>>>>
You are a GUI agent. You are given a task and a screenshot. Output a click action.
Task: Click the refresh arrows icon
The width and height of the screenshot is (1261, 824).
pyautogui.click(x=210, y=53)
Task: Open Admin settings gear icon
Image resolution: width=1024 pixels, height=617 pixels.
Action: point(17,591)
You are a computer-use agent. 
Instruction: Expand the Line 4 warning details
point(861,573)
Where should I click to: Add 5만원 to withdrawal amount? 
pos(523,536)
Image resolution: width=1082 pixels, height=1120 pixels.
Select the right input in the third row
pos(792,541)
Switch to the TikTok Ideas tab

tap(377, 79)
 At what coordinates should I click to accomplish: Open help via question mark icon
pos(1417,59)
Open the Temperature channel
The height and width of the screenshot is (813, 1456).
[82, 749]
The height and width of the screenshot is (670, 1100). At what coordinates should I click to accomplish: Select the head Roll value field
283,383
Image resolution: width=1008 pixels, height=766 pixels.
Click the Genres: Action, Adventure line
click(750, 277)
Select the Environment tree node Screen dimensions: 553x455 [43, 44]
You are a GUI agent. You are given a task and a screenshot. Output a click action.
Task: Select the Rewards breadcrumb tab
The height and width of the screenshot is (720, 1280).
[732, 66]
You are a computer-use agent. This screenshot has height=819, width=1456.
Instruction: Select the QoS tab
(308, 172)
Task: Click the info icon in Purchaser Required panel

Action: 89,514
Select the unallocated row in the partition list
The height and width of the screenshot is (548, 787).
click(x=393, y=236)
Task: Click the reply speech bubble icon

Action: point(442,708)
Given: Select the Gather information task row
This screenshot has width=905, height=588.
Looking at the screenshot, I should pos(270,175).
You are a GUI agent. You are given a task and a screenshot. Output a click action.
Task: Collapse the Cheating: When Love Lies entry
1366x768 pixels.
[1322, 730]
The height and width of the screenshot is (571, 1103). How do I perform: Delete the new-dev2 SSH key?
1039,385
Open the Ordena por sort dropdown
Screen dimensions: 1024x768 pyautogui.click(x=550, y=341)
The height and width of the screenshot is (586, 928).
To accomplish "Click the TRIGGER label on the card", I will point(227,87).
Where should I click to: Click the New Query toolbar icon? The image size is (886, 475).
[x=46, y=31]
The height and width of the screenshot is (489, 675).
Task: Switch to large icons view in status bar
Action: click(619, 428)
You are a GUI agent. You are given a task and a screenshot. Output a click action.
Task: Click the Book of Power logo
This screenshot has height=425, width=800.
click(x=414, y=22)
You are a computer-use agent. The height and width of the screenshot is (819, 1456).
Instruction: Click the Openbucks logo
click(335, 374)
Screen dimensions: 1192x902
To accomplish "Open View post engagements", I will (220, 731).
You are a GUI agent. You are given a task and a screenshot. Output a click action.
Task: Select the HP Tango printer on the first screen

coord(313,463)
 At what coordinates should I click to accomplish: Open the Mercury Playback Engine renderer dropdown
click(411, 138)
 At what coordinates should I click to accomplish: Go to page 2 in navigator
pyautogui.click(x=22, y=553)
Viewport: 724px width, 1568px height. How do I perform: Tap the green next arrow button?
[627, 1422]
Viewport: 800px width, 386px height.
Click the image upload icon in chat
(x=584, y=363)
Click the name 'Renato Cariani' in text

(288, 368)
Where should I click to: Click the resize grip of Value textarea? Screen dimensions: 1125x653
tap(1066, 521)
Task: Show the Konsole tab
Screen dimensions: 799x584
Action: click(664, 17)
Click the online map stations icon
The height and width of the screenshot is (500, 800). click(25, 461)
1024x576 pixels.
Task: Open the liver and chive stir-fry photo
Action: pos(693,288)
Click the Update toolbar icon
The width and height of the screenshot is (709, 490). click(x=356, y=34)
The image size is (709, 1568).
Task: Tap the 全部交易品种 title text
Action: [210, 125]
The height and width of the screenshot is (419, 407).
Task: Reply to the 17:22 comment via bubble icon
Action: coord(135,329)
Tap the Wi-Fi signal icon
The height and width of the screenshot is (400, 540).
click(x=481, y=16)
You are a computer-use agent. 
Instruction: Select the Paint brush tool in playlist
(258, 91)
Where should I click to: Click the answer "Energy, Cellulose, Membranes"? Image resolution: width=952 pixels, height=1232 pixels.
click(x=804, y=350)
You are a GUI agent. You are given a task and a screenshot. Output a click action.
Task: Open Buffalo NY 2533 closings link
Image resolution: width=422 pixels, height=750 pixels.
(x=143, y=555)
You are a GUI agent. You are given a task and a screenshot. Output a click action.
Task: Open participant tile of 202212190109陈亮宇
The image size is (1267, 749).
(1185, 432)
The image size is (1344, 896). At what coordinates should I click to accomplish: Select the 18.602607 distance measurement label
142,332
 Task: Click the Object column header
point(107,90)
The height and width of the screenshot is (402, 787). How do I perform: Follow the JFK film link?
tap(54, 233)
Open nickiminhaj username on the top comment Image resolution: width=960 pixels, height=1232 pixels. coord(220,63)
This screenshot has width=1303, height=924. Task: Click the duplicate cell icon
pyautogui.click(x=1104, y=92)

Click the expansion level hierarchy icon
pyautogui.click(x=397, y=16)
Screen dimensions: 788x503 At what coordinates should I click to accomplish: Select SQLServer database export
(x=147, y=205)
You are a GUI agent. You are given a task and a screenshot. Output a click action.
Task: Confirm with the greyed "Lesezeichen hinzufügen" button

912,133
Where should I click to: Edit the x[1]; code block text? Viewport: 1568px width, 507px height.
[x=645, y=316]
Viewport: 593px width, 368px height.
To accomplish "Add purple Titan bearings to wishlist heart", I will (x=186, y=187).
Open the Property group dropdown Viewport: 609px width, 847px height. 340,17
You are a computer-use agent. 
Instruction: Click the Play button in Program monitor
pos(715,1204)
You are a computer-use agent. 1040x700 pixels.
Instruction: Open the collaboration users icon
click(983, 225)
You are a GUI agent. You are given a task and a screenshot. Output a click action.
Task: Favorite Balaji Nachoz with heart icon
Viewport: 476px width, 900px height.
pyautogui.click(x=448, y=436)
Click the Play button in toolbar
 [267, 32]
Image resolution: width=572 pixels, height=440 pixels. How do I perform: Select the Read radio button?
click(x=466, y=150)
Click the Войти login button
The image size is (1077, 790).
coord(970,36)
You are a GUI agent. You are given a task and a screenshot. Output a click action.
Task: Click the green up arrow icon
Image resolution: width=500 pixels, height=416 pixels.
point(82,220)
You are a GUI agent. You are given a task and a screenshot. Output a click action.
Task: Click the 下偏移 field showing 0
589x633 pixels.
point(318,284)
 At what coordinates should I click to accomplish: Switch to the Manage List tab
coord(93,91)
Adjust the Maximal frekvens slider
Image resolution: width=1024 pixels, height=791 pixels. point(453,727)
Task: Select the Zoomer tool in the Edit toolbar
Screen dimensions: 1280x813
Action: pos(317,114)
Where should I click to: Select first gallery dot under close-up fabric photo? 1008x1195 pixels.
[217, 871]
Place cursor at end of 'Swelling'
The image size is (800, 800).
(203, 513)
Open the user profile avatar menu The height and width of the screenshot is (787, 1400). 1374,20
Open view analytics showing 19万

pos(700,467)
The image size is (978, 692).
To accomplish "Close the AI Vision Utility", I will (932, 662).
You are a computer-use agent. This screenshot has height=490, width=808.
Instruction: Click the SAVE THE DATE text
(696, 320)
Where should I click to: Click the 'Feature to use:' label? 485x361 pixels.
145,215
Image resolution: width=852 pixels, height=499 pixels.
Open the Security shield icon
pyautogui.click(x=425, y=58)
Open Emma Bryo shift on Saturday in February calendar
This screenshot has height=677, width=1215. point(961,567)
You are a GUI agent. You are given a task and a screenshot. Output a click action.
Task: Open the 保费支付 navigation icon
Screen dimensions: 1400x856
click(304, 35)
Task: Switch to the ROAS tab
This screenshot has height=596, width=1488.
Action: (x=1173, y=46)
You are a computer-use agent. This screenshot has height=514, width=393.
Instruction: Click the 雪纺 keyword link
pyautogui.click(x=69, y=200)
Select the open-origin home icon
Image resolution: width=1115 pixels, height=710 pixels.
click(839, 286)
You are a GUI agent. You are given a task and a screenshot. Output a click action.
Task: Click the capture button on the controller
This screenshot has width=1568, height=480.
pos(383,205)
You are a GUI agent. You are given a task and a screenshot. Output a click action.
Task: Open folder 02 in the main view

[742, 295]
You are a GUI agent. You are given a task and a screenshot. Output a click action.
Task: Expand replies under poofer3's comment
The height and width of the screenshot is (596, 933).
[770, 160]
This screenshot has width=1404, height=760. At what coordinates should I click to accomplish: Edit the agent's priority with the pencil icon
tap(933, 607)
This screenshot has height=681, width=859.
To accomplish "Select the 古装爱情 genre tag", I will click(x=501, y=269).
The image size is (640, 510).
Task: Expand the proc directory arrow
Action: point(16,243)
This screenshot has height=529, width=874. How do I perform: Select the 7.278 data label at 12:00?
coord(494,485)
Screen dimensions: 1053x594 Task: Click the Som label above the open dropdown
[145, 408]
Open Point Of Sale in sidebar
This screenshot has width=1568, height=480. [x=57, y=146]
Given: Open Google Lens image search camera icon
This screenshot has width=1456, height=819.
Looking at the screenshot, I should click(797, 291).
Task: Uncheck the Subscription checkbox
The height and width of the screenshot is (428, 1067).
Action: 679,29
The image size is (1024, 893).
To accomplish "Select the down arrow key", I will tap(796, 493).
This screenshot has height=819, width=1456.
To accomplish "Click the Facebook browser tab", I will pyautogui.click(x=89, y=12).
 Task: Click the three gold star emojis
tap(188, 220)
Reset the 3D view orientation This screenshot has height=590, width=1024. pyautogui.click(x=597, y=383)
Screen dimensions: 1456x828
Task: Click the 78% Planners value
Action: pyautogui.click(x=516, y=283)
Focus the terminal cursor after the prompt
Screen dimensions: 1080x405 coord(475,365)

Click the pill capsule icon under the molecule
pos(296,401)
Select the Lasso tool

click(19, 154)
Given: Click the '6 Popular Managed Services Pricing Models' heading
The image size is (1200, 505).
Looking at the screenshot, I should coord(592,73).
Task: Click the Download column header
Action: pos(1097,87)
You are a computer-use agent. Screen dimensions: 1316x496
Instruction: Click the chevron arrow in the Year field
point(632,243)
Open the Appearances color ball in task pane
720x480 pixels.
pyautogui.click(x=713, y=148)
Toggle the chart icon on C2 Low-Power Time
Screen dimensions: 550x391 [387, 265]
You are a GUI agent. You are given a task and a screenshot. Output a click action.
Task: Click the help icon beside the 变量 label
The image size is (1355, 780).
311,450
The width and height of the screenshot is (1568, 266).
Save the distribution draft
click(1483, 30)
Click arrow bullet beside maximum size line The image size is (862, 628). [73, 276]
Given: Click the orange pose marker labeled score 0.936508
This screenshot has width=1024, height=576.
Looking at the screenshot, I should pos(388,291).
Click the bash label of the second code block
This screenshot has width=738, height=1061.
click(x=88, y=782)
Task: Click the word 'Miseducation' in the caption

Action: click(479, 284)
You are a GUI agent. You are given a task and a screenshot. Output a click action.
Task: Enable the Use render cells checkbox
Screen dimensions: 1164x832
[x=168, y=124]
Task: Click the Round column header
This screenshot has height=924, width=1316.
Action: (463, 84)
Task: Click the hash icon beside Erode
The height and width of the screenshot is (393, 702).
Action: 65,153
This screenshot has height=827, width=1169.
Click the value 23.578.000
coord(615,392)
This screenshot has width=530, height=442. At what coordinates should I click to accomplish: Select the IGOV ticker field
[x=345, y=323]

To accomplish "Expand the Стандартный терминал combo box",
<<<<
Using the listing, collect all lines in which the string "computer" is found.

You are a computer-use agent. 
You are a computer-use agent. This screenshot has height=819, width=1456.
You are a computer-use agent. The height and width of the screenshot is (819, 1456).
You are a computer-use agent. 
You are a computer-use agent. 
You are a computer-use agent. 1040x700 pixels.
You are a computer-use agent. This screenshot has height=490, width=808.
You are a computer-use agent. This screenshot has height=514, width=393.
You are a computer-use agent. Screen dimensions: 1316x496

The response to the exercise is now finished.